Extract each line of the records below that contains the word "agent".

### Data listing
- Opening Delimiter -
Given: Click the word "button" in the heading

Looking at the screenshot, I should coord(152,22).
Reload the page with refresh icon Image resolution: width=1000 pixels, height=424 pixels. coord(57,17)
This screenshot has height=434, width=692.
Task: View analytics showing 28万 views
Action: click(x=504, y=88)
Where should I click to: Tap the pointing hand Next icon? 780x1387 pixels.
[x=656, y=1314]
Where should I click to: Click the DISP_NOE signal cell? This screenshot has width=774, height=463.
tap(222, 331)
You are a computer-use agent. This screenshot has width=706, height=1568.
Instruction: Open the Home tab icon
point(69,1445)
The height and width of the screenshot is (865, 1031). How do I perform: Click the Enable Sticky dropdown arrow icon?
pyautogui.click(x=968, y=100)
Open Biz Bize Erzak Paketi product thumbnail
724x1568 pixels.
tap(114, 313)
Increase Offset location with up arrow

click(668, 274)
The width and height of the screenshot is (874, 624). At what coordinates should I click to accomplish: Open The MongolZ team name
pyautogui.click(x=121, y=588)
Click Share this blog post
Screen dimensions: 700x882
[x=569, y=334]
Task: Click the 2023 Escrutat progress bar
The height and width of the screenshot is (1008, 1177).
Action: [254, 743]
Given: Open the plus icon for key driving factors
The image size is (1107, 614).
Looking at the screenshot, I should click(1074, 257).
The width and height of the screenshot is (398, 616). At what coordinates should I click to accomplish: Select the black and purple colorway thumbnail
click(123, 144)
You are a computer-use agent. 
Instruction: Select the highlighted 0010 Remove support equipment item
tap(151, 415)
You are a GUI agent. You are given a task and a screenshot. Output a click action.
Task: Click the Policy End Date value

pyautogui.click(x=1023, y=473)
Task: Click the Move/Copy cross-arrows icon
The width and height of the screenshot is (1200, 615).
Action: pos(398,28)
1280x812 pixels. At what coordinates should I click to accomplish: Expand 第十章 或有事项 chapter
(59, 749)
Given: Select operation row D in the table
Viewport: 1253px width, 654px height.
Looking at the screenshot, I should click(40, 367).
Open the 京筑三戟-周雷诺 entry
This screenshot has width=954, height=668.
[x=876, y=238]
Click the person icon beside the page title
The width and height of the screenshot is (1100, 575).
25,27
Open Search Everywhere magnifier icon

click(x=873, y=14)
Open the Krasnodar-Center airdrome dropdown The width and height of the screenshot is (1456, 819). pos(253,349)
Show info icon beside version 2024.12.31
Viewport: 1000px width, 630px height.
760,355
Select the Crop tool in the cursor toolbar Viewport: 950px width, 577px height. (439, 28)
- Closing Delimiter -
### Task output
You are a computer-use agent. This screenshot has width=706, height=1568.
You are a computer-use agent. 
You are a GUI agent. You are given a task and a screenshot. Output a click action.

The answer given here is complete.